Le 6 octobre 2019, des milliers de personnes ont protesté à Kiev contre la formule Steinmeier proposée par Poutine. Soutenue par l’Allemagne et la France, elle a été acceptée par le président ukrainien V. Zelensky. Des élections devraient définir le statut du Donbass. Kiev abandonne la Crimée, Sébastopol, la mer d’Azov et la libre navigation par le détroit de Kertch.

Andreï Illarionov © Ukrlive.tv

La réaction ne s’est pas fait attendre. Maïdan a bondi comme un seul homme en apprenant que la proposition Steinmeier, du nom du ministre des Affaires étrangères d’Allemagne, a été acceptée par le président ukrainien Vladimir Zelensky. Le Donbass devrait déterminer par un vote son statut. Dans l’espace postsoviétique, la culture électorale est relativement sommaire. Le nombre de règlements de comptes, par arme à feu dans cette région surarmée où déambulent des soldats de fortune ou non, laisse douter de la sincérité de ce prochain vote. Il s’agit d’un saut dans l’inconnu.

Andreï Illarionov © Wikepidea Andreï Illarionov © Wikepidea
Andreï Illarionov est un économiste russe. En avril 2000, il fut nommé conseiller pour les affaires économiques du président Poutine. Il fera partie des libéraux. En raison de ses divergences, il finira par démissionner le 27 décembre 2005.

Invité par la chaîne ukrainienne Ukrlive.tv, il analyse quelles conséquences auraient la formule Steinmeier pour l’Ukraine. Elle entérinerait juridiquement l’abandon définitif des autres territoires annexés par la Russie : Crimée, Sébastopol, mer d’Azov et détroit de Kertch.
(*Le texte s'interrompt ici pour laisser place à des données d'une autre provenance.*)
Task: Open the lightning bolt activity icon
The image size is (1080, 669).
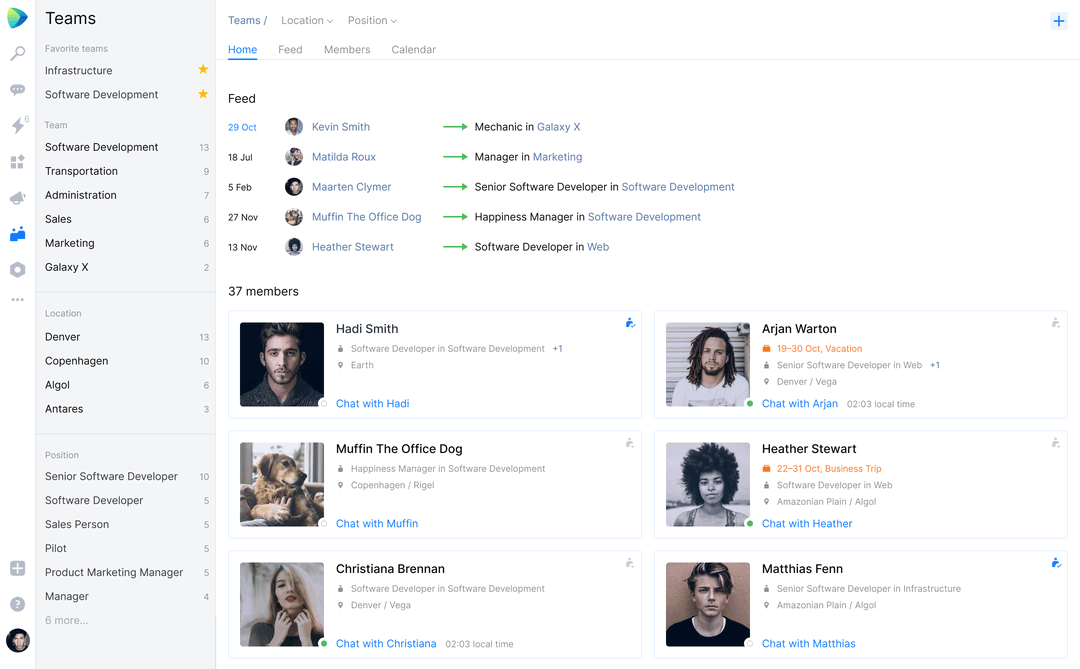Action: pyautogui.click(x=18, y=125)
Le renoncement de Kiev à la Crimée rend automatiquement caduques les sanctions prises contre la Russie pour avoir annexé cette péninsule. La Russie avait été exclue du Conseil de l’Europe. Elle l’a réintégrée, annexions territoriales en poche, sans n’avoir rien restitué. Oubliées les 289 victimes du Boeing malaisien abattu par un missile russe au-dessus du Donbass, les 13.000 de la guerre de Poutine contre l’Ukraine et toutes les victimes de ses guerres précédentes.

On repart à zéro. Il n’y a plus qu’à rebondir une nouvelle fois et recommencer. Après les Tchétchénie, les Géorgiens, les Ukrainiens, les Syriens, à qui le tour ?

Le baiser de Brigitte Macron à Poutine donné à Brégançon a un prix : le sang de milliers de ses victimes, passées et futures.